Richard Slimbach in “Becoming World Wise” even explains that younger people are using their study abroad experience to volunteer and make a difference. In Chapter 1,”Wise of the World” he talks about students going into third world countries to go volunteer learn about the societal struggles other cultures face. Yet in Chapter 2, “The Story We Need”, he goes on to talk about why people tend to dramatize and romanticize the problems of the world. We tend to change and alternate the truth because it seems to be less harsh to think about. However, this only further puts this into our imagination and does not make us realize that “Global learning can contribute to earth healing, but only as it sets our imaginations free to see and experience the world differently. International field experiences that interrupt and upset the “habitual human ways” that we have come to accept as “normal” and even aware of how those habitual behaviors are tied not only to our psychological desires but also to the institutions that are energized by those habits and desires, and to the global ecosphere that suffers as a result” Therefore, the global learning we do hands on or through service can inform us more than just learning about it on our own because the media or our imagination can limit us from really considering the global connection we all share.

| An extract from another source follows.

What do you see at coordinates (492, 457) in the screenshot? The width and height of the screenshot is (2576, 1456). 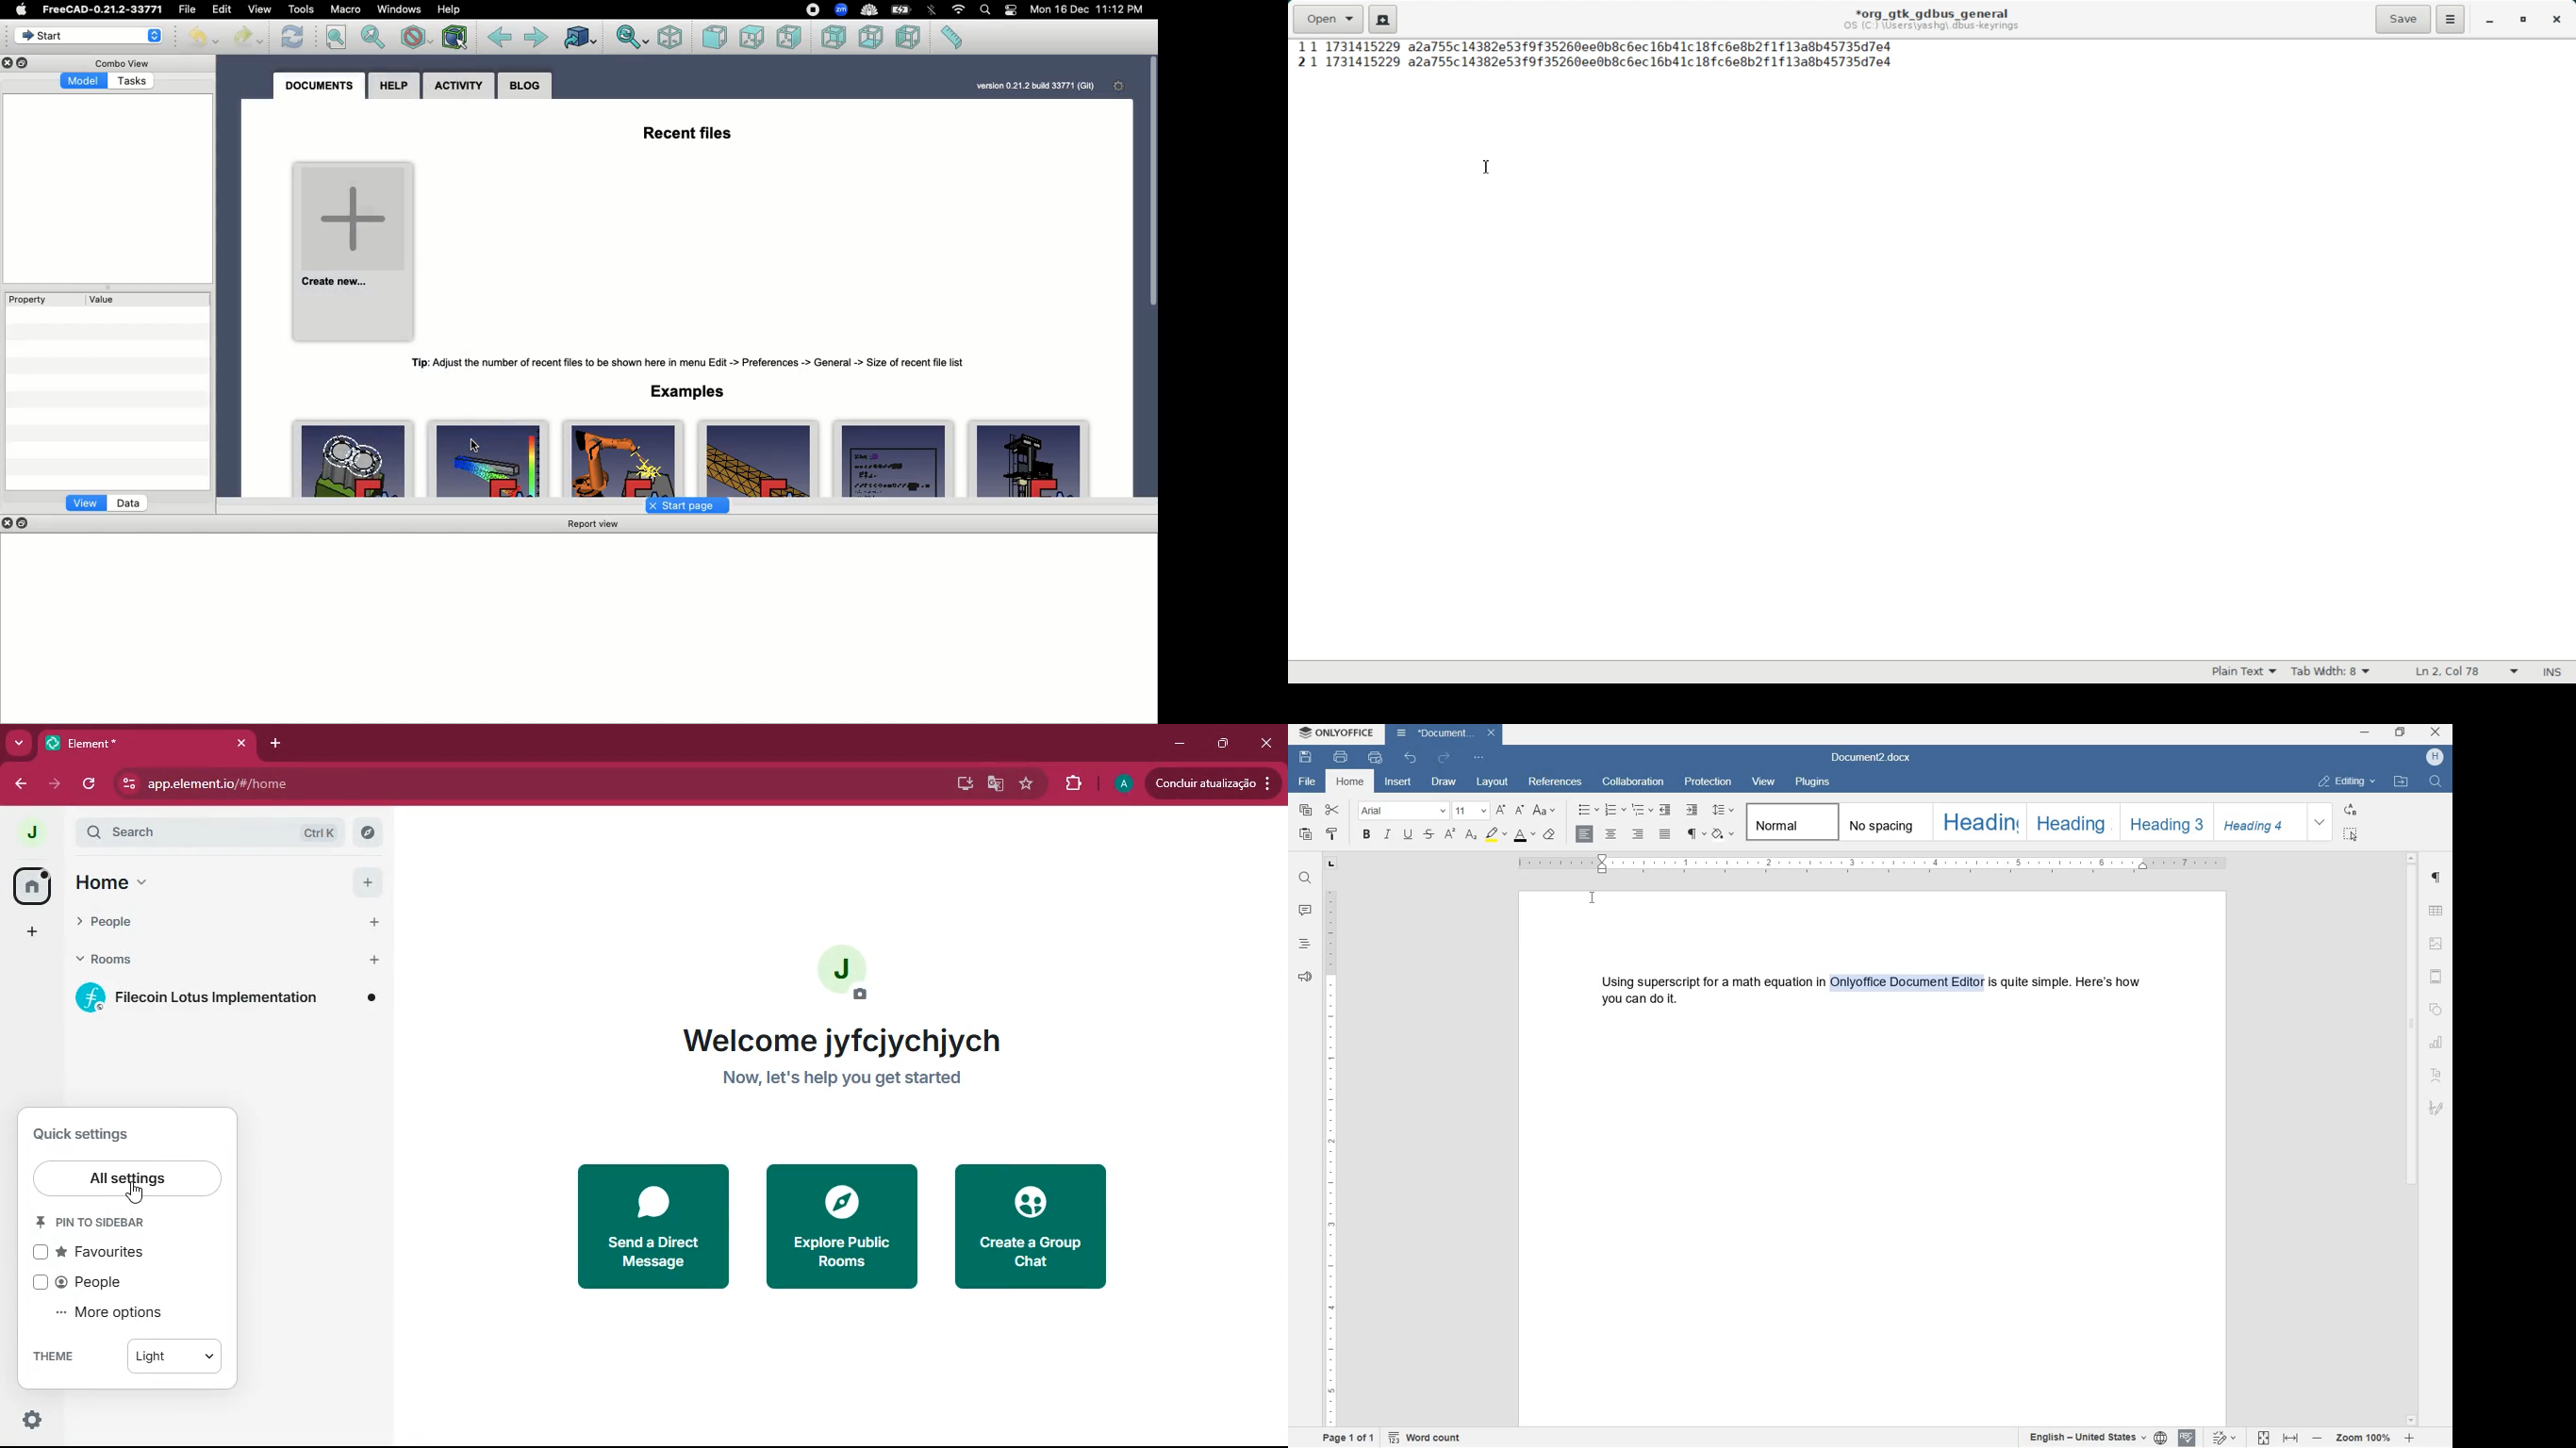 I see `FemCalculixCantilever3D.FCStd 148Kb,` at bounding box center [492, 457].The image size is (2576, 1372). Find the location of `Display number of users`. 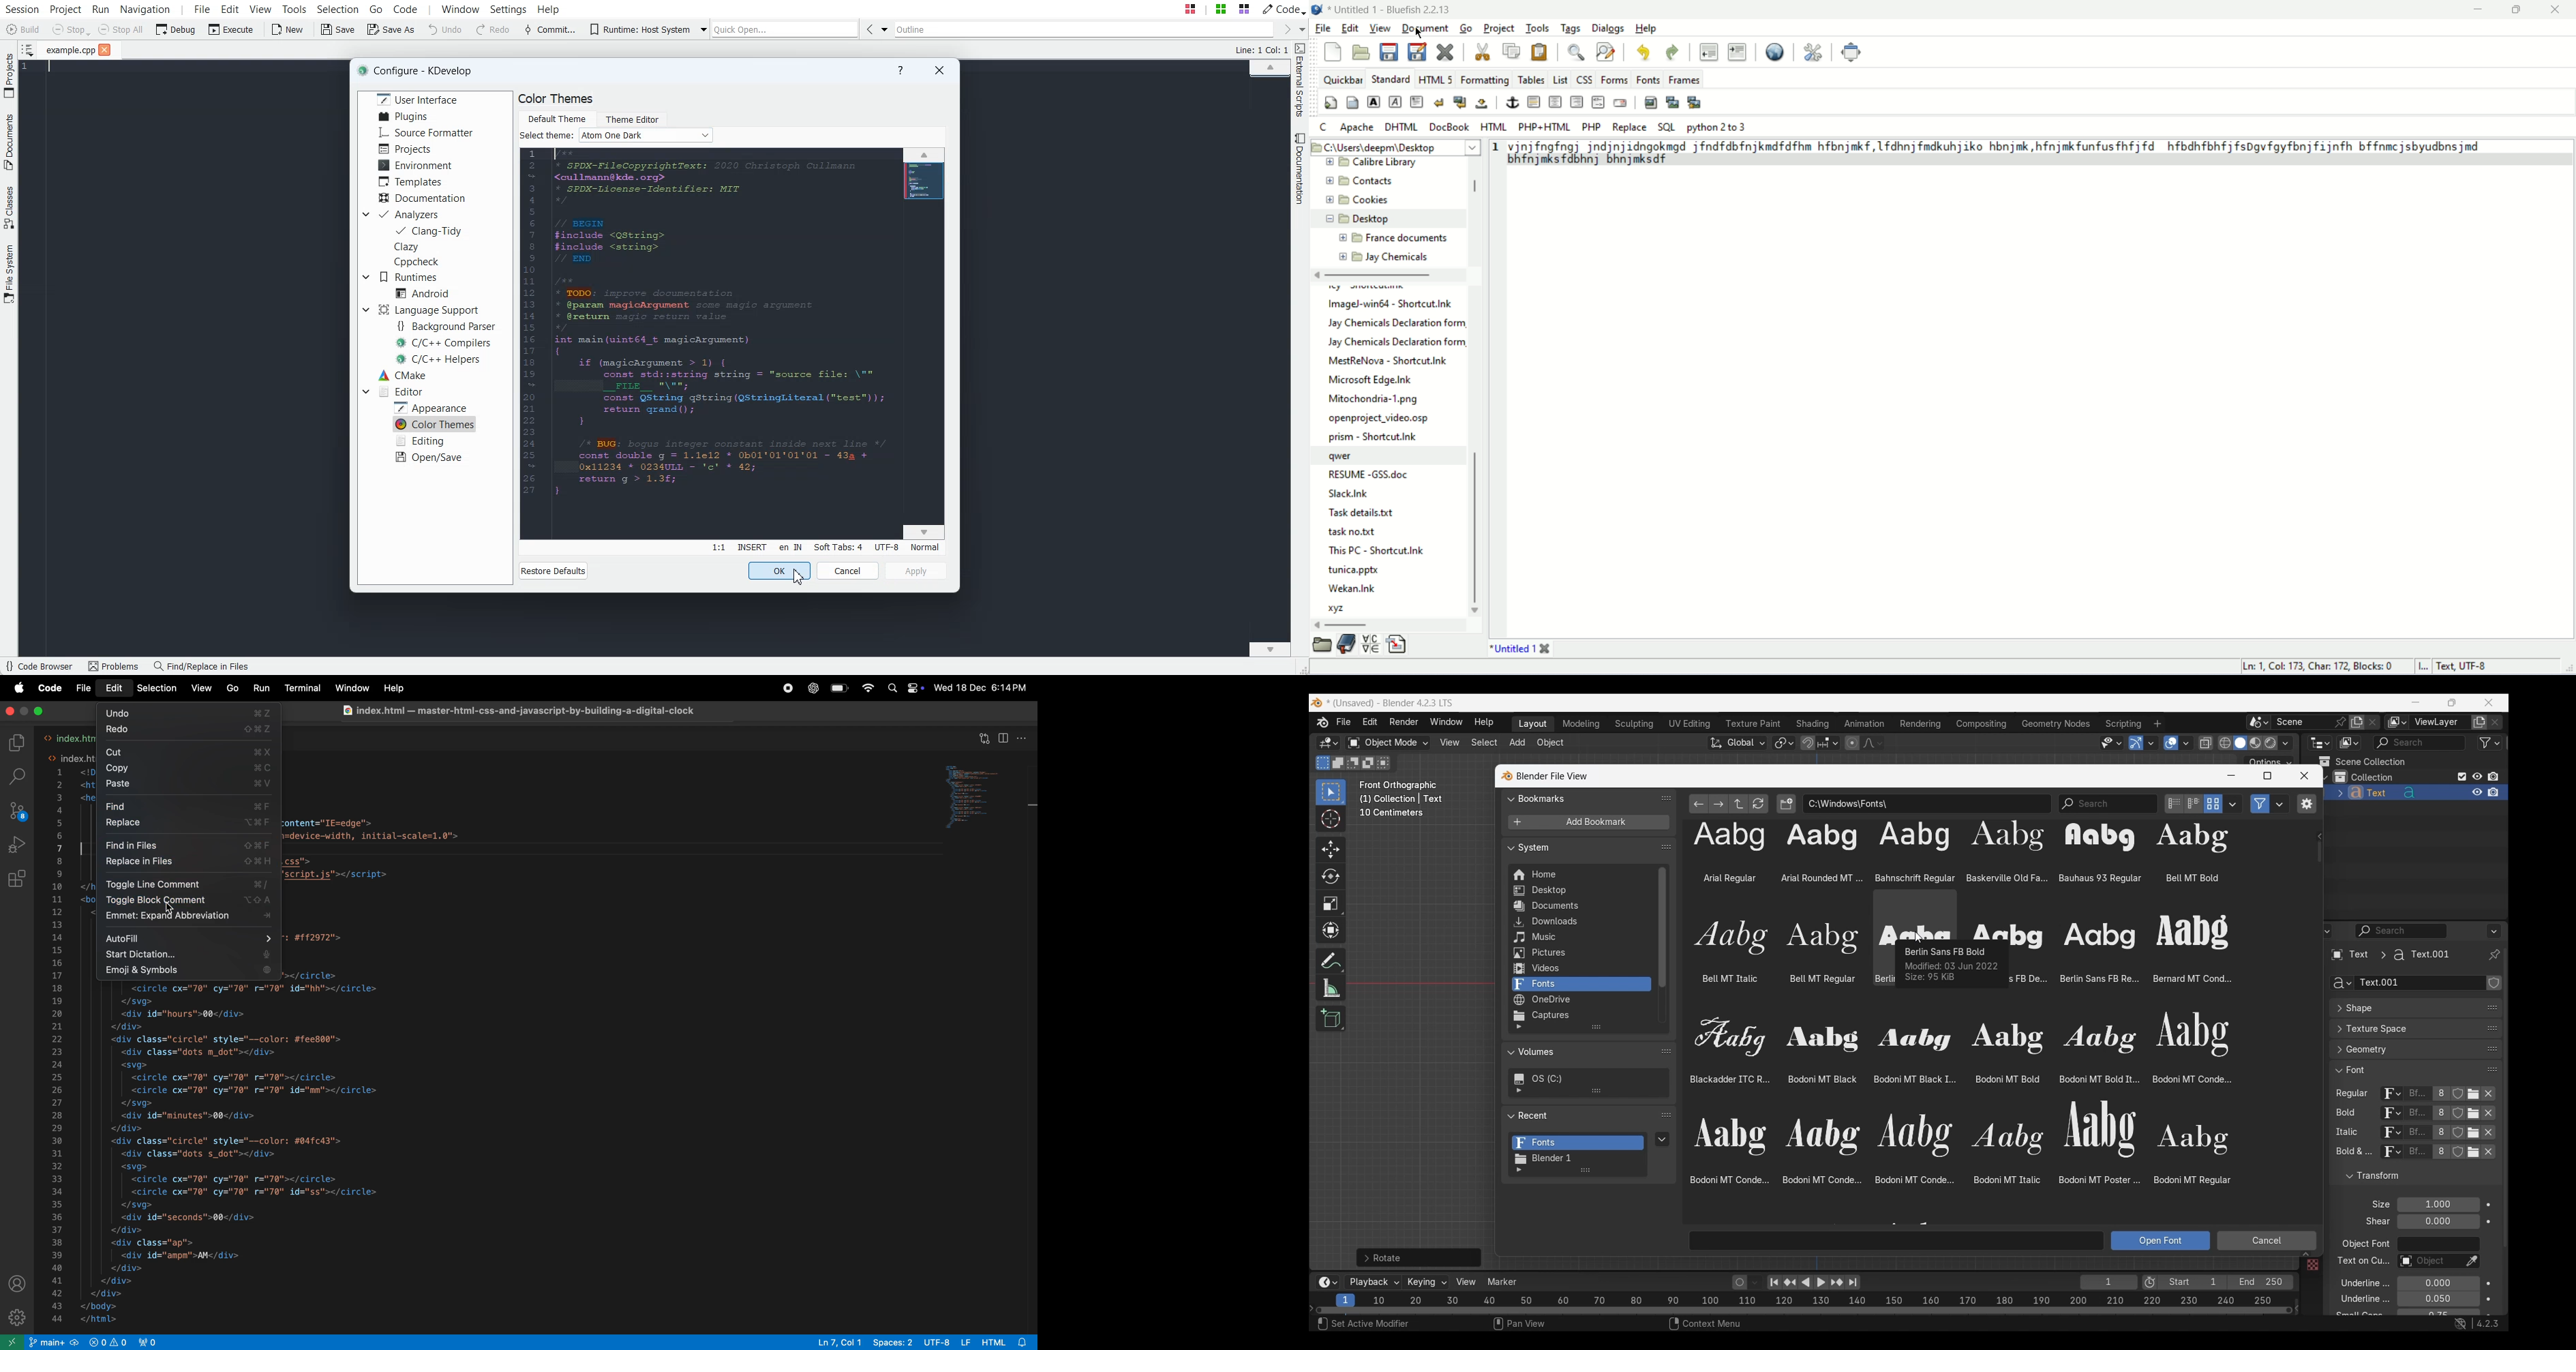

Below I have a picture that shows Lorena teaching a group of people with IL about the grammatical errors in sentences. Even though this may seem primitive to us, it is a bond between some of the participants to really feel like somebody. To a person with IL, Lorena and the other volunteers are a big deal to their lives personally. As Dr. Martin King Luther would say, “Everyone can be great, because everyone can serve.” We all can make a great change by practicing abnegation and relating back to smaller communities. I am changed by this experience, and I take back the knowledge that service helps the world grow more connected. Since I was observing, there was not much hands-on activities for me because the volunteers are professionally certified to work with people with IL.
Slimbach, Richard (2012-03-12). Becoming World Wise: A Guide to Global Learning (Kindle Locations 1318-1320). Stylus Publishing. Kindle Edition.